Source data START

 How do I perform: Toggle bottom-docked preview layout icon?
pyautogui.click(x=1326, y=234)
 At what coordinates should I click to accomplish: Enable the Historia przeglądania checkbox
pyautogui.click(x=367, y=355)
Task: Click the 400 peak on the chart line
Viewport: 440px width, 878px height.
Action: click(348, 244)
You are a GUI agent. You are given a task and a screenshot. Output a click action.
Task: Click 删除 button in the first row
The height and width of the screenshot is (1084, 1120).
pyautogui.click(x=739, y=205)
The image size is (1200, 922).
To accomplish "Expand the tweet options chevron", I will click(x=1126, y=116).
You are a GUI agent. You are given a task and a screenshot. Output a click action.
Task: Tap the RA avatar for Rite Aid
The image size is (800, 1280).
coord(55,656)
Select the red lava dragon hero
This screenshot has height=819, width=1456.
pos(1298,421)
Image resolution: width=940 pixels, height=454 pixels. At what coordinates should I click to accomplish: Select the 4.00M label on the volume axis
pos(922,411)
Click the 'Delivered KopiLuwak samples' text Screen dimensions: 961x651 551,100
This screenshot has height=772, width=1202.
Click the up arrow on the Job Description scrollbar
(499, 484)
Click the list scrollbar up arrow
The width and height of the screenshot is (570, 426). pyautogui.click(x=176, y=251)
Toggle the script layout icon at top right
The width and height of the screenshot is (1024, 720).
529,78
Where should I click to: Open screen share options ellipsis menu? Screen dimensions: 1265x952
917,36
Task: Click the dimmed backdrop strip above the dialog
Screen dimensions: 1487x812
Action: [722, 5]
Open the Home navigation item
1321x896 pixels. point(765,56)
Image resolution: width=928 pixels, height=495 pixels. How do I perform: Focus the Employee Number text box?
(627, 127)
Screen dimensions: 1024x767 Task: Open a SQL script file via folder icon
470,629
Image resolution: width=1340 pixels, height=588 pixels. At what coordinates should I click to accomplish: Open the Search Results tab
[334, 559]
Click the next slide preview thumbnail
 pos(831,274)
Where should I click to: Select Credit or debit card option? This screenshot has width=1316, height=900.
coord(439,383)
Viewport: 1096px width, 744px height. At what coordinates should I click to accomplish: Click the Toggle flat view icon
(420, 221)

Source data END

## Assignment
The task calls for all the records above to be repeated exactly.

## Result
 How do I perform: Toggle bottom-docked preview layout icon?
pyautogui.click(x=1326, y=234)
 At what coordinates should I click to accomplish: Enable the Historia przeglądania checkbox
pyautogui.click(x=367, y=355)
Task: Click the 400 peak on the chart line
Viewport: 440px width, 878px height.
Action: click(348, 244)
You are a GUI agent. You are given a task and a screenshot. Output a click action.
Task: Click 删除 button in the first row
The height and width of the screenshot is (1084, 1120).
pyautogui.click(x=739, y=205)
The image size is (1200, 922).
To accomplish "Expand the tweet options chevron", I will click(x=1126, y=116).
You are a GUI agent. You are given a task and a screenshot. Output a click action.
Task: Tap the RA avatar for Rite Aid
The image size is (800, 1280).
coord(55,656)
Select the red lava dragon hero
This screenshot has height=819, width=1456.
pos(1298,421)
Image resolution: width=940 pixels, height=454 pixels. At what coordinates should I click to accomplish: Select the 4.00M label on the volume axis
pos(922,411)
Click the 'Delivered KopiLuwak samples' text Screen dimensions: 961x651 551,100
This screenshot has height=772, width=1202.
Click the up arrow on the Job Description scrollbar
(499, 484)
Click the list scrollbar up arrow
The width and height of the screenshot is (570, 426). pyautogui.click(x=176, y=251)
Toggle the script layout icon at top right
The width and height of the screenshot is (1024, 720).
529,78
Where should I click to: Open screen share options ellipsis menu? Screen dimensions: 1265x952
917,36
Task: Click the dimmed backdrop strip above the dialog
Screen dimensions: 1487x812
Action: [722, 5]
Open the Home navigation item
1321x896 pixels. point(765,56)
Image resolution: width=928 pixels, height=495 pixels. How do I perform: Focus the Employee Number text box?
(627, 127)
Screen dimensions: 1024x767 Task: Open a SQL script file via folder icon
470,629
Image resolution: width=1340 pixels, height=588 pixels. At what coordinates should I click to accomplish: Open the Search Results tab
[334, 559]
Click the next slide preview thumbnail
 pos(831,274)
Where should I click to: Select Credit or debit card option? This screenshot has width=1316, height=900.
coord(439,383)
Viewport: 1096px width, 744px height. At what coordinates should I click to accomplish: Click the Toggle flat view icon
(420, 221)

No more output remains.